Monday, 4 February 2013

Throwing Weapon Targets

            I watched the movie “The Challenge” last night. It’s not a bad movie and worth checking out if it appears in your TV listings.

            One scene that caught my notice was when the lead character was training with Shurikens. In the background we can see targets and what struck me was these targets only appeared to have two target areas. One target was on the chest, on the left side, the other over the groin. A third circle was visible higher up but this may have been an attempt to represent the mouth rather than an aiming point. The targets are too distant to say for certain, at least on my TV. This hopefully clearer picture from the Youtube edition of the movie seems to indicate an aiming point on the throat.

            The Shurikens used in this movie are cross-shaped four pointers, about four to five or more inches across. From the way the actors handle them they evidently have a reasonable weight.

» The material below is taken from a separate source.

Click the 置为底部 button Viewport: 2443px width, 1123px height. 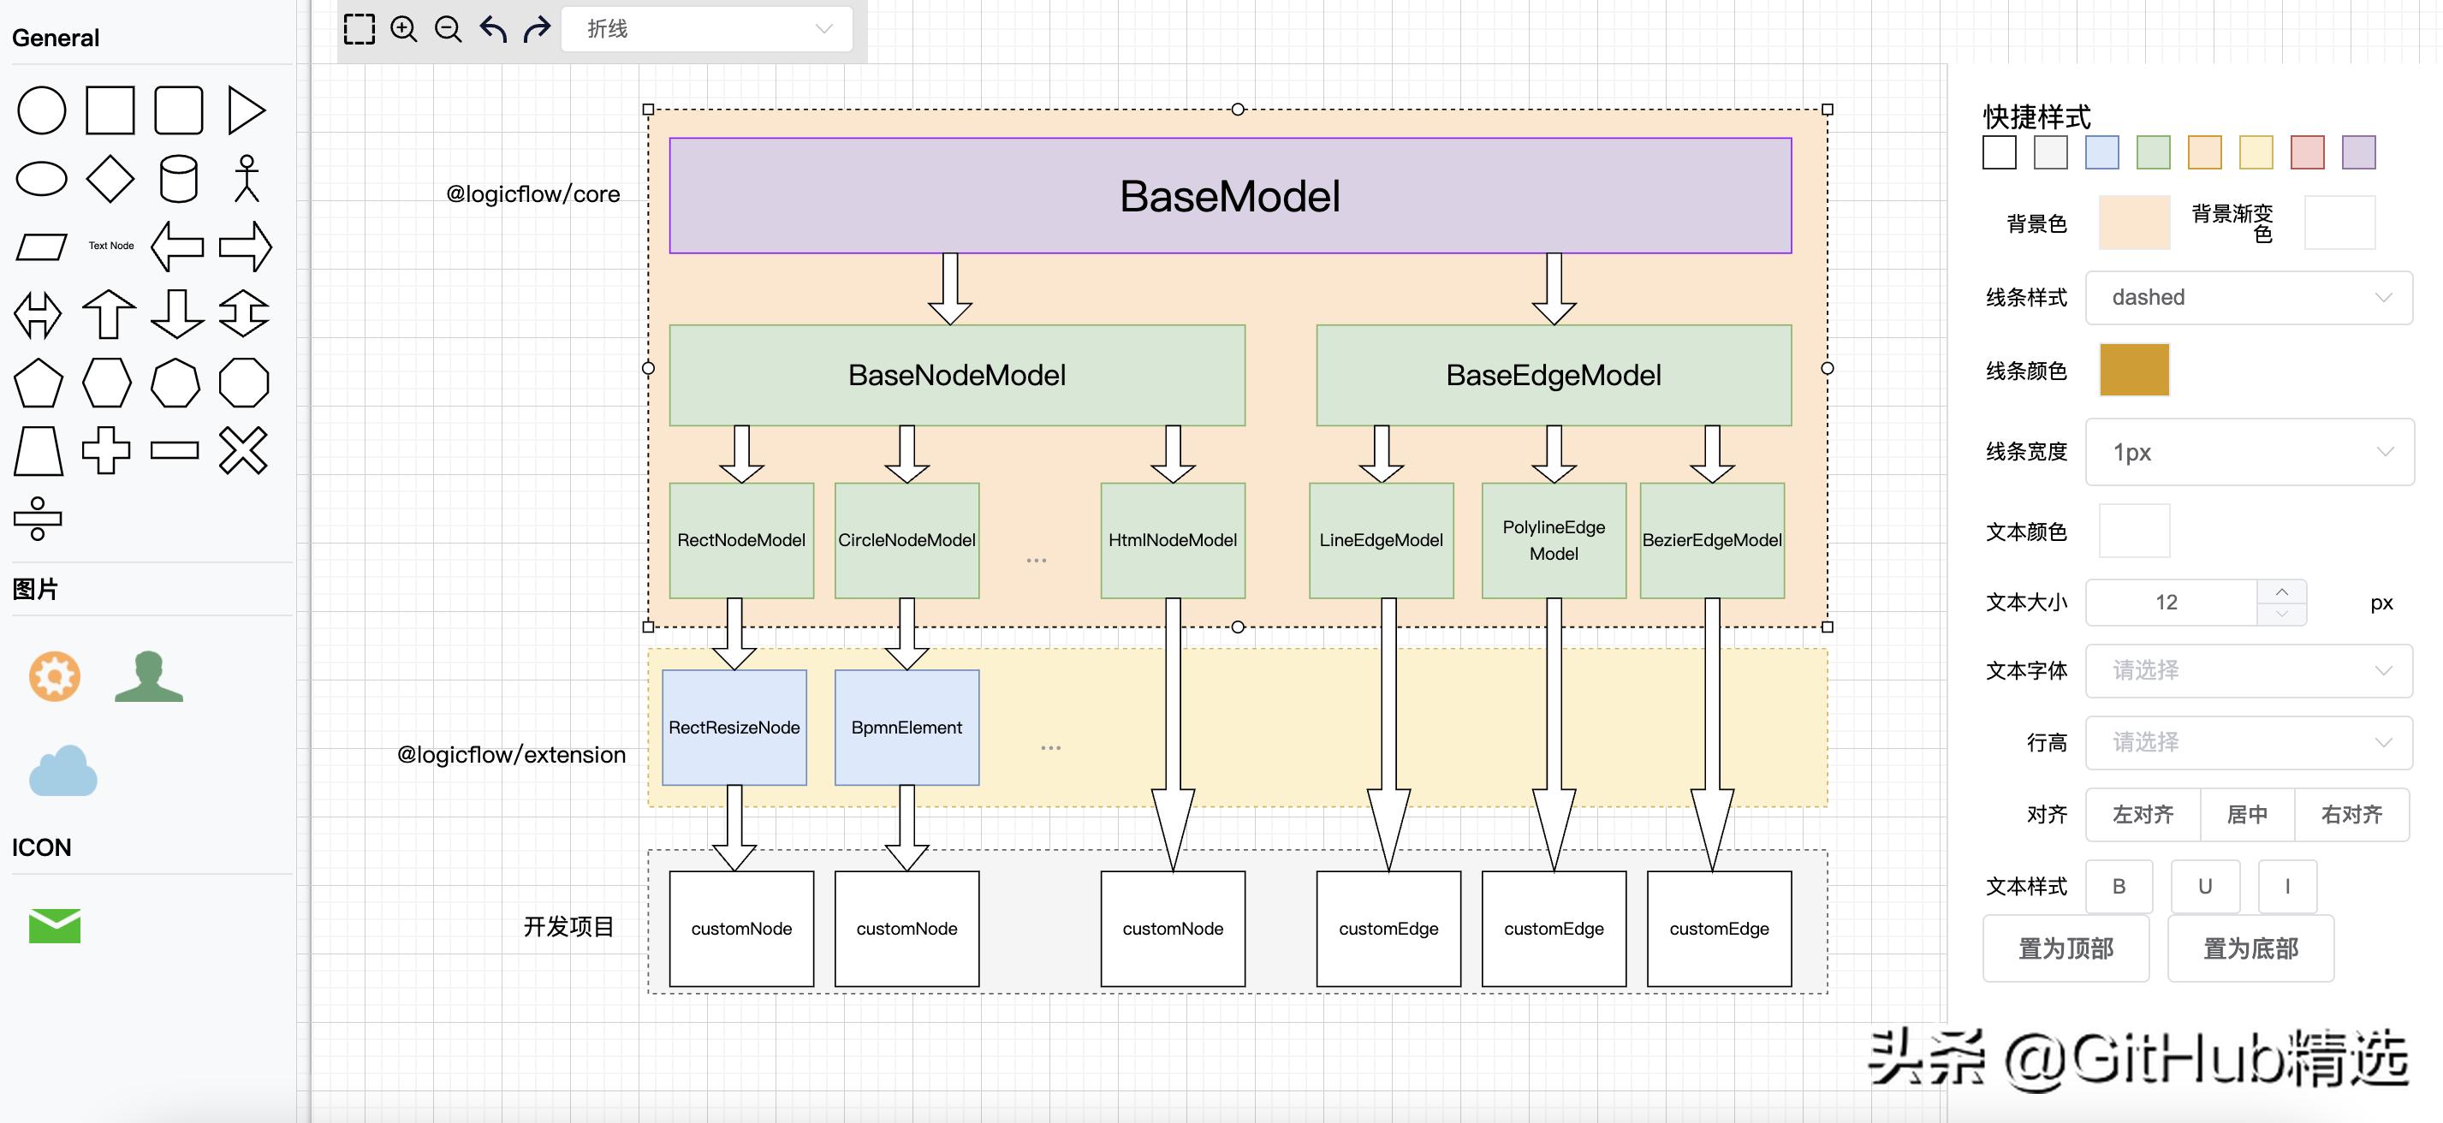[2250, 948]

            I regard Shuriken as being on the borderline of the category of self-defence weapons. In the movies, including this one, enemies hit by Shuriken conveniently fall down dead, perhaps taking a second or so to groan dramatically. In the real world shuriken are seldom as effective, even if poisoned. The unpoisoned shuriken is mainly a weapon of distraction. The use of a shuriken either creates time for you to close distance or to escape. That last statement is also true to throwing knives and many other objects that might be thrown is self-defence.

            Having put the Shuriken in context, let us think about the targets shown in the movie.

“Left side of the chest” will have many of you thinking of the heart. It is a common misconception that the heart is on the left side of the chest. It is more accurate to say the heart is more towards the left side, the heart being more central than most people think. Targeting the left side of the ribs will increase the chances of hitting areas of the heart not covered by the sternum. More importantly it will decrease the possibility of hitting the bony sternum and increase the chances of a point penetrating between the ribs. Even if it missed the heart a penetrating wound to the chest will discourage many opponents, particularly if it deflates a lung. If a shuriken hits a rib it may penetrate the bone (which will be painful), or it may glance off into an intercostal space. Shaken are multi-pointed and rotating in flight so a point encountering something it cannot penetrate may cause the next point to be flipped into a nearby area. The shuriken used in the movie were relatively heavy, long pointed weapons so would be less likely to bounce off a target if thrown correctly than many of the examples that can be purchased over the internet. Interestingly in one book I have on shuriken there is a diagram with a target point labelled “Heart” but the line points to two places, one either side of the chest.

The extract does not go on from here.